The Cathedral has regular concerts of sacred music and is situated south of the Polish Garden.

==History==

In 1849 the residence of the head of the Catholic Church in the Russian Empire was moved from Mogilev in Saint Petersburg, despite the fact that the Archdiocese has retained the name "Mogilev". A first seat for the Archbishop of Mogilev in St Petersburg was built in 1783 near the Church of St Stanisław. Construction of the cathedral on the territory adjacent to the new residence of the archbishop came with 1870 to 1873. The author of the original draft of the cathedral was the architect Vasily Ivanovich Sobolschikov after his death ended with the construction by architect Evgraf S. Vorotilov. Consecration of the Cathedral by Archbishop Anthony Fialkovsky held on April 12, 1873. Part of the new cathedral church plate was moved from Mogilev. To the 1890s Cathedral of the Assumption increased so that the question of its expansion. Work on its expansion took place from 1896 to 1897. Capacity of the temple has been increased from 750 to 1500 people. Side chapels were added, modified interior, updated signature. Also been replaced with side altars, in addition, they have decorated with bronze statues. On December 23, 1897 rebuilt cathedral was consecrated again.
In 1900 the building arhieparchial house, located next to the cathedral, was transferred to a Catholic seminary, and the residence of the archbishop moved to a nearby house number 118 on the embankment.
Assumption parish grew steadily, and before the Revolution of 1917 there were about 15 to 20 thousand members.
After the October Revolution to the church of the Assumption, as well as for the Catholic Church in Russia, fell on hard times. In 1918 the seminary was closed in the 1920s government made several attempts to close and the cathedral, but managed to hold out until the arrival of 1930, when the church was finally closed.
After World War II the building of the cathedral has suffered from falling bombs, were converted to the needs of the design office.

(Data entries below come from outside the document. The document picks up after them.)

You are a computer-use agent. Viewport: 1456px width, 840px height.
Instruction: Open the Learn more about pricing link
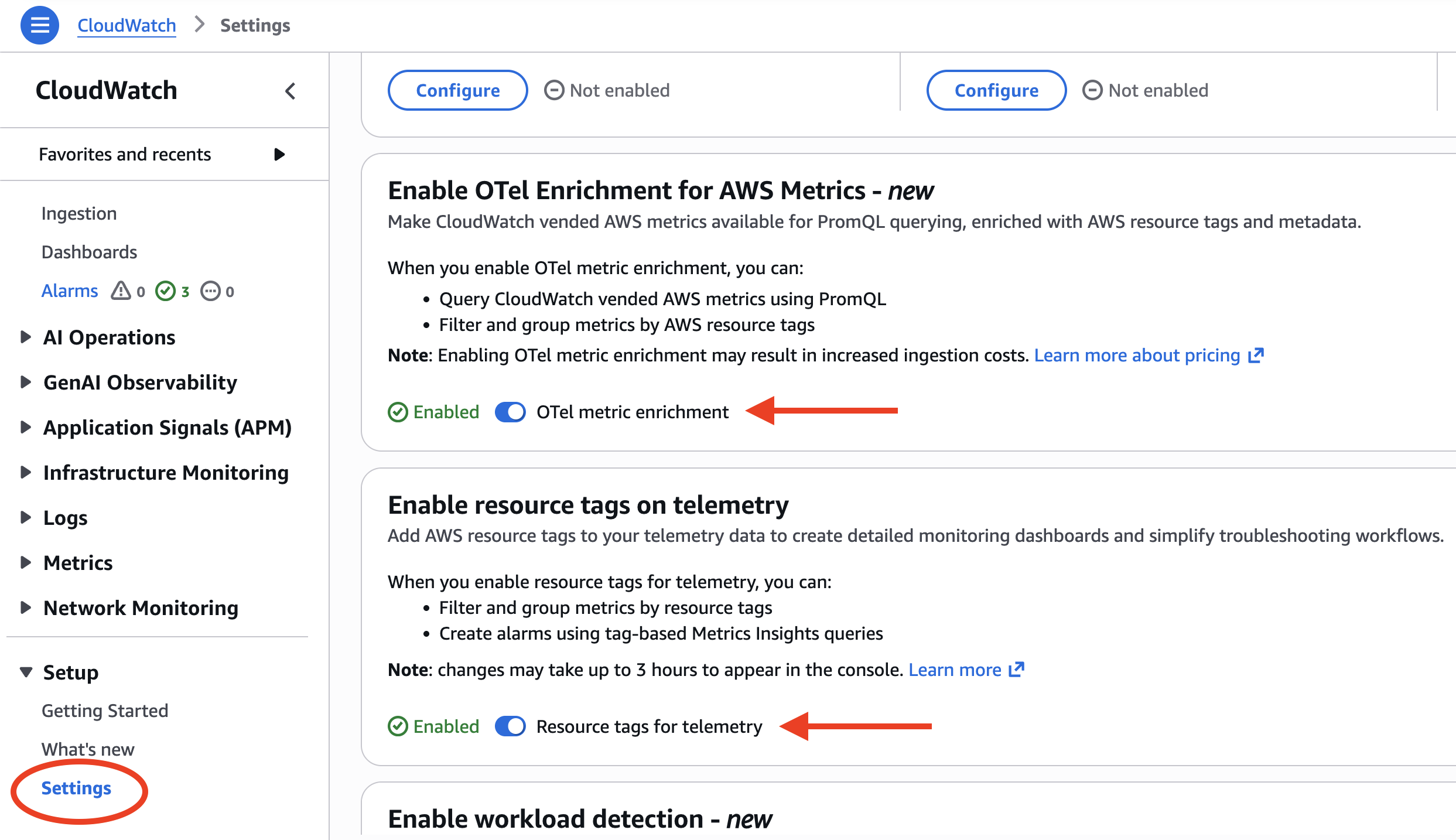[x=1137, y=356]
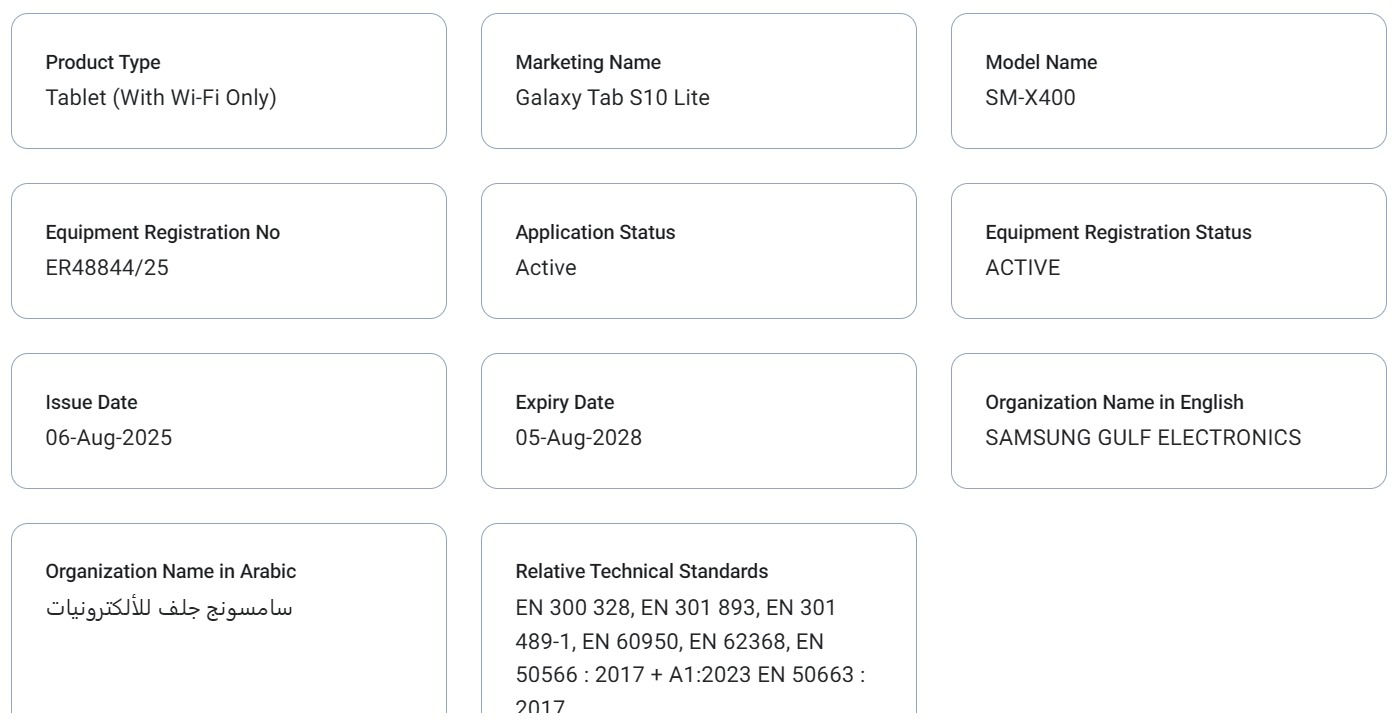Select the 05-Aug-2028 expiry date
This screenshot has height=724, width=1397.
click(x=579, y=438)
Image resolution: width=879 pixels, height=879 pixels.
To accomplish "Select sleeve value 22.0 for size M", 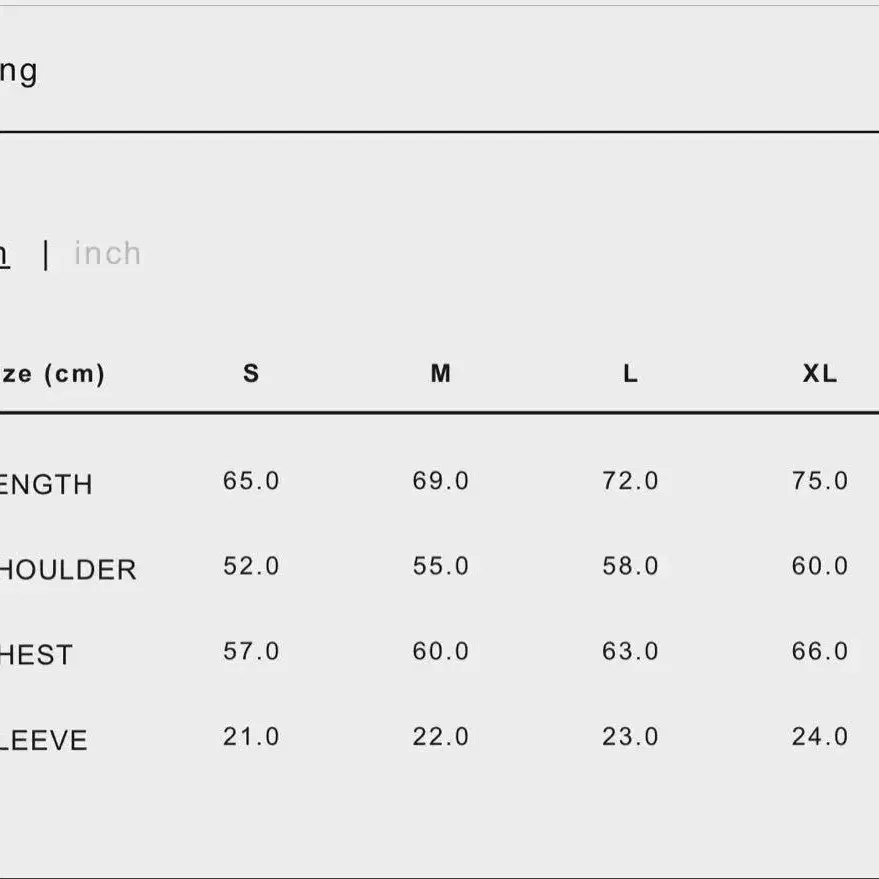I will pyautogui.click(x=441, y=737).
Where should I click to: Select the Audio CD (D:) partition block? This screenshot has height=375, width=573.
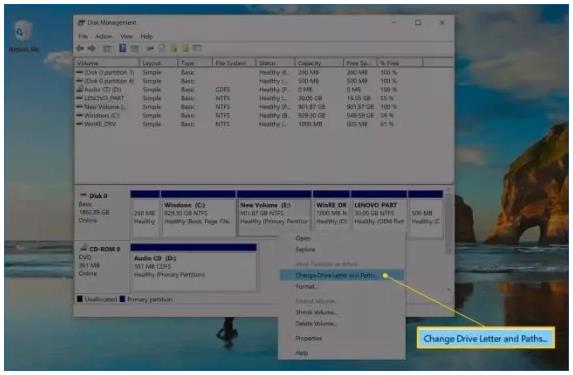193,267
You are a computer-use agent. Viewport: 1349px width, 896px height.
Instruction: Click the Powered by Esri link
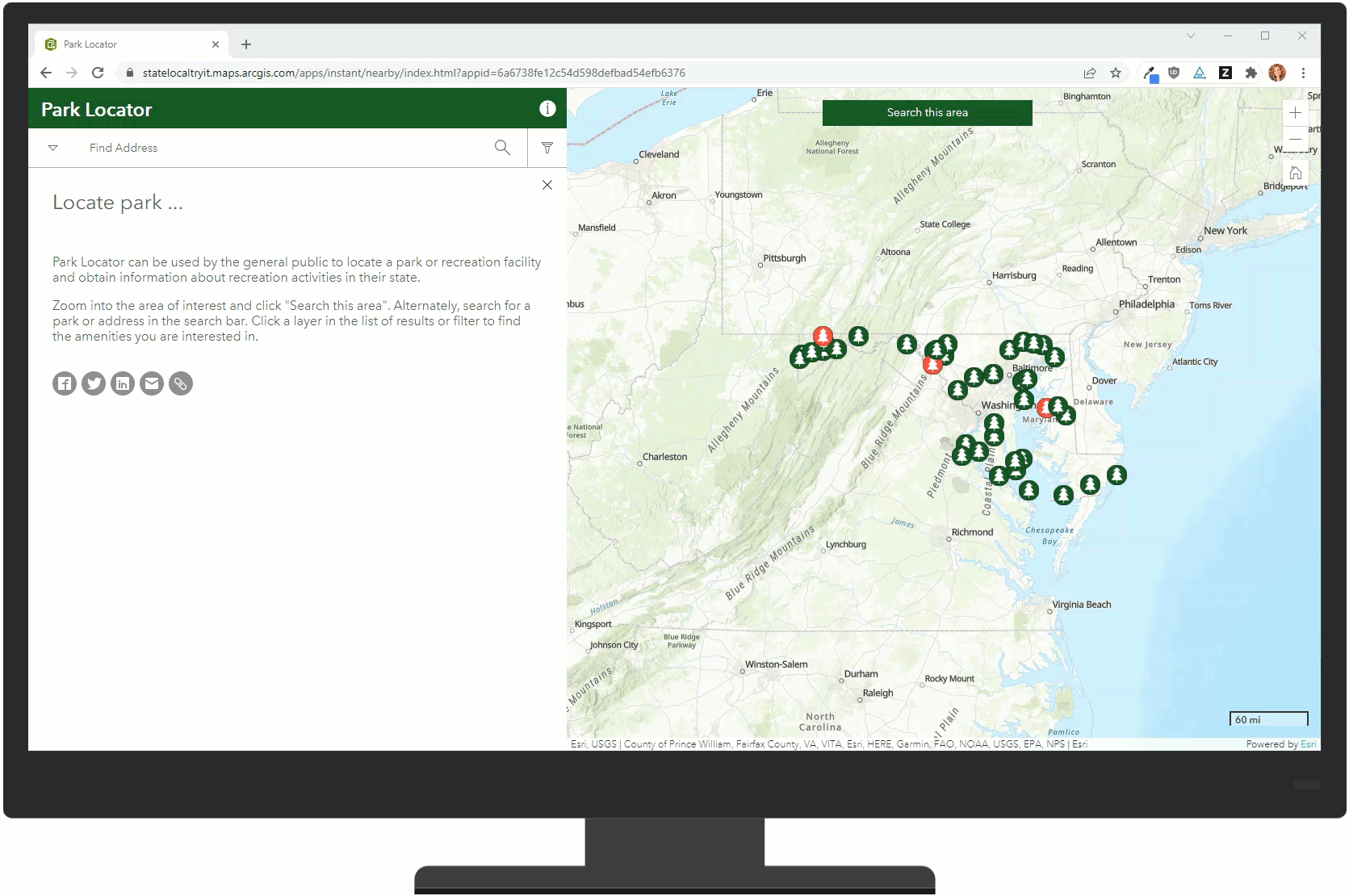[1309, 743]
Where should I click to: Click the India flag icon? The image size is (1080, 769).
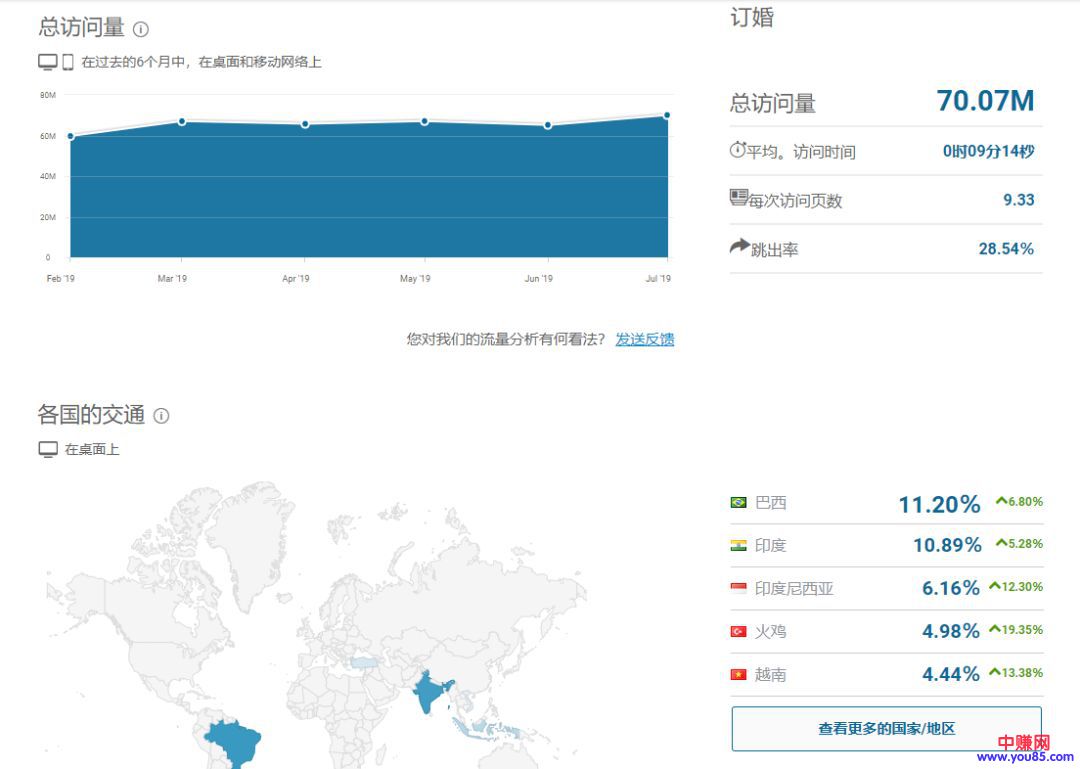point(739,546)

Restoration of normal activities of the Catholic Church in Russia began in the early 1990s. In 1994 was re-registered the arrival of the Assumption of the Blessed Virgin Mary. In September 1995 the church building was returned to the church, in the same year and the building was returned to the seminary, where she moved from Moscow Higher Catholic Seminary to Mary Queen of the Apostles. Extensive work on the restoration of the temple were more than two years, because on February 16, 1997 in the not yet fully restored cathedral resumed service, and on May 24, 1998, Archbishop Tadeusz Kondrusiewicz consecrated the Cathedral of the Assumption of the Blessed Virgin Mary.

==Architecture==

The Cathedral has a shape of a Latin cross, combined with the building of a single sign seminary.